Изобразительный образ пространства обладает своей выразительной динамикой: от эпизода к эпизоду как бы гаснут краски, приглушаются голоса природы, колдовское начало берёт над ней власть. Так последовательно драматизируется, например, ритуал омовения. Сначала мальчика в лесном озере, потом жениха перед обрядом свадьбы. Сцена смерти и отпевания Ивана – третье омовение. Но здесь царит теперь торжество греховного начала, зла.

Контрасты человеческих состояний лежат в основании выразительной цветовой драматургии.

Первые сцены проходят зимой, на ярмарке. В светлом, будто прозрачном кадре все другие краски оттеняет своей нетронутой белизной снег. На фоне неба мелькают хоругви, яркие платки, расшитые цветными узорами. И здесь же, на ярмарке, отец Марички убивает своего давнего врага – отца Иванко.

Гибель отца – одно из самых сильных впечатлений детства Ивана. Стоя в толпе, окружившей дерущихся, он видит лицо на миг обернувшегося отца, потом взмах топорика, и – медленно-медленно, будто со лба на глаза, по синему кадру, сверху вниз потекли алые пятна. Вытягиваясь в узкие полосы, они принимают очертания плавно летящих по синему небу красных коней. Яркие тона ярмарочного гуляния и цвет пролившейся крови сливаются.

…Потеряв Маричку, Иван долгие годы проводит в одиночестве. Эти эпизоды сняты в какой-то безликой, однотонно-серой гамме. Однако с появлением крикливо-привлекательной Палагны, его будущей жены, в кадр снова входит красный цвет. Только на этот раз он несёт с собой не возбуждающе-праздничное, а скорее бесовское, выбивающее из равновесия начало, лишённое духовности и лиризма. Одежды и багрово-красное убранство дома, яркие краски свадебного обряда как бы напоены цветом пролитой крови. Они плавно переходят в грязновато-бурый, выжженный колорит мрачноватой корчмы, где колдун, возлюбленный Палагны, убивает Ивана.

Символика цвета, постепенно изменяющегося, поведает и о смерти – пролившимися по лицу красными струями, фактурой спёкшейся крови в последних кадрах греховной пляски на поминках по Ивану…
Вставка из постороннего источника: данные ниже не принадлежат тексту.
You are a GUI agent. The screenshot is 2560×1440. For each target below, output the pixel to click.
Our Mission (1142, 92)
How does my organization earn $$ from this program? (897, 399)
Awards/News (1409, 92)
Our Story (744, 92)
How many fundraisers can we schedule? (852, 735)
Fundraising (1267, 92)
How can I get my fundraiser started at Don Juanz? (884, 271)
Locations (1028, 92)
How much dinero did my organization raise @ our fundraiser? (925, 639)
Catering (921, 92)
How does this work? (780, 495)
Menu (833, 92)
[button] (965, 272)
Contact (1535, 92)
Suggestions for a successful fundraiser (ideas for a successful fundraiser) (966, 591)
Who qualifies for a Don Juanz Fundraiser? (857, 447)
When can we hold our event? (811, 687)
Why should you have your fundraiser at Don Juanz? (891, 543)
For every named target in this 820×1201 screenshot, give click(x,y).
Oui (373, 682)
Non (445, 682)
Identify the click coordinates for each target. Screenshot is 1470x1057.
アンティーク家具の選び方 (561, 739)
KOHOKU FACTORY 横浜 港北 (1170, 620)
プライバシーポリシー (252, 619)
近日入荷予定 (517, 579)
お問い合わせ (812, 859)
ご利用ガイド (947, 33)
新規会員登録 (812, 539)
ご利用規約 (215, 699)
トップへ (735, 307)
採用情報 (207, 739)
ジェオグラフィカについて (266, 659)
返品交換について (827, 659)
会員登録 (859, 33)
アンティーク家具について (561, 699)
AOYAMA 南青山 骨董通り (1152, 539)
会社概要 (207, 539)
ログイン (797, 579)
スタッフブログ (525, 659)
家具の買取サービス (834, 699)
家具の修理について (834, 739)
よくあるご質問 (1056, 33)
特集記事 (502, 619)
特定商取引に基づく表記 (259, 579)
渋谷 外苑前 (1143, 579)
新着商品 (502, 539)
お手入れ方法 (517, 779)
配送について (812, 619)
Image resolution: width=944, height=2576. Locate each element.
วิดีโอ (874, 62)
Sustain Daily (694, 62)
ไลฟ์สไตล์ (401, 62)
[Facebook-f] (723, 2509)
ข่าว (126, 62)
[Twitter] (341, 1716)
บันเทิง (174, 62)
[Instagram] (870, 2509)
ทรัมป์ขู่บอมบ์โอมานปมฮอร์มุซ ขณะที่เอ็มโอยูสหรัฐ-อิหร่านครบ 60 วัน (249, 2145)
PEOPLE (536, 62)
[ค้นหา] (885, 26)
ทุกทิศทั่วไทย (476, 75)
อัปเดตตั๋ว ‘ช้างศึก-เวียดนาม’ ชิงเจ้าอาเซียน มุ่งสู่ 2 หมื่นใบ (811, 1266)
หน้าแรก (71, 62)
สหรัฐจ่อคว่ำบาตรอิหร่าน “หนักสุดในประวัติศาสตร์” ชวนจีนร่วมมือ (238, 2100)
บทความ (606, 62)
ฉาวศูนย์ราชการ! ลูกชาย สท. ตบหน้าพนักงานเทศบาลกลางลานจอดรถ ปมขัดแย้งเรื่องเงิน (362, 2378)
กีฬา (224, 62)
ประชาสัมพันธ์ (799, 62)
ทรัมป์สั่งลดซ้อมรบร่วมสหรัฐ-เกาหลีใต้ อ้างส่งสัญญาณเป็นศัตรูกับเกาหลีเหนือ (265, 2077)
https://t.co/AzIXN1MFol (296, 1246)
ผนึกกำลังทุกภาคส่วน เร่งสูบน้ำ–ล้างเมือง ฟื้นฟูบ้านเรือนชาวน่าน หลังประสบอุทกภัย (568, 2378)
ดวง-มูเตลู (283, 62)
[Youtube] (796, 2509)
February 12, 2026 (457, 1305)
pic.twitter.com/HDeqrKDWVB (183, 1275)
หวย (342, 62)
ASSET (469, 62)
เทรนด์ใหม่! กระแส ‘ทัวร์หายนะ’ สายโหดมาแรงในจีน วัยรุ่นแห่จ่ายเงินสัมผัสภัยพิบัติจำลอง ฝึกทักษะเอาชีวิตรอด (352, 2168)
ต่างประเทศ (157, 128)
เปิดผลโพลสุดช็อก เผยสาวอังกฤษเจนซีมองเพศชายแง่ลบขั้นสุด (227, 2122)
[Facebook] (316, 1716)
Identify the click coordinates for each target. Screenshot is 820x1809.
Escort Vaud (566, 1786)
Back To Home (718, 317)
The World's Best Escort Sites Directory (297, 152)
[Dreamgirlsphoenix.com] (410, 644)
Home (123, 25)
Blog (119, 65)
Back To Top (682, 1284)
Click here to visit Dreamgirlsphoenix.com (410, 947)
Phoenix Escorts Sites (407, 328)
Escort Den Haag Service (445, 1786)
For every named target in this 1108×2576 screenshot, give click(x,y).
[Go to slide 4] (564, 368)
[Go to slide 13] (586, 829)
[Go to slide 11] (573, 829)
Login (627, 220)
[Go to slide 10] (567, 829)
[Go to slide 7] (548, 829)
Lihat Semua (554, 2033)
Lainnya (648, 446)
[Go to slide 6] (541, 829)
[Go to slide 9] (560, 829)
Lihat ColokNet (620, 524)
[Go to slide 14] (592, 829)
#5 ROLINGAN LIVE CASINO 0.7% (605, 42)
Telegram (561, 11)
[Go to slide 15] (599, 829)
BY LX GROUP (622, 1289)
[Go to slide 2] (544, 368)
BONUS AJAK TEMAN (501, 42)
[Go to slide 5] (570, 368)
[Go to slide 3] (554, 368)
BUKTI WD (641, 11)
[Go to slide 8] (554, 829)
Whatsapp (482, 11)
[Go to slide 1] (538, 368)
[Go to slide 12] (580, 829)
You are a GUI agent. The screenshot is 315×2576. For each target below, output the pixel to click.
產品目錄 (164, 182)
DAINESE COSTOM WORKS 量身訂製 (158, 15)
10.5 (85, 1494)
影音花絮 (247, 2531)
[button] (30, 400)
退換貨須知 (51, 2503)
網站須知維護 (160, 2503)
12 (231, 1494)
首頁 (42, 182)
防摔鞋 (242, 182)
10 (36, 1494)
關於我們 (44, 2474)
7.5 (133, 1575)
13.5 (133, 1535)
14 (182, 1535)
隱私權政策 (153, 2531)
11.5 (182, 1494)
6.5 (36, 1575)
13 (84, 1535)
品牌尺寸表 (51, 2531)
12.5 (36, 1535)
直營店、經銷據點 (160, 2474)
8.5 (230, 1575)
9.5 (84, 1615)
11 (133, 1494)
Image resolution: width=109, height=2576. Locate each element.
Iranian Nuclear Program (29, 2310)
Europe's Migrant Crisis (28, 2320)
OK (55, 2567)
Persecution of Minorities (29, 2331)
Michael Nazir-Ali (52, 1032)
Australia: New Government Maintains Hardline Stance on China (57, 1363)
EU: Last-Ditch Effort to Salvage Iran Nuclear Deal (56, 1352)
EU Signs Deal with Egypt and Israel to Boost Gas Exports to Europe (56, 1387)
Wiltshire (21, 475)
С первых же сцен в картине, рядом с красным цветом деталей, оттеняющим их фоном входит нетронутой белизны снег.

В эпизоде похорон отца он вытесняет все остальные краски. По бескрайнему простору движется траурная процессия. Люди в белых одеждах идут за гробом. Тут-то Иванко в первый раз подошёл к стоящей поодаль Маричке, ударил её, толкнул в сугроб. А потом, в сценах поздней женитьбы, когда в кадр возвращаются багряные тона ярмарки и смерти, на экране снова возникает чистый искрящийся снег… Женщины моют Ивана перед свадьбой, одевают в длинную белую рубаху. И на брачном ложе кажется Ивану сквозь полуслепое зимнее окошко лик заглянувшей на миг Марички.

Понятно, что живописная образность фильма следует за событиями. Однако по ходу действия эти природные цвета насыщают эпизоды противоположного содержания и эмоционального настроя. То гармонируя с происходящим на экране, то контрастируя с ним, цвет зримо ведёт свою смысловую выразительную партию, размыкая композицию живописного кадра, как бы мифологизируя изначально существующей символикой красного и белого сюжетное действие. Превращая в житие рассказ о жизни отдельного человека, труженика и мученика, несущего в себе трагическую любовь.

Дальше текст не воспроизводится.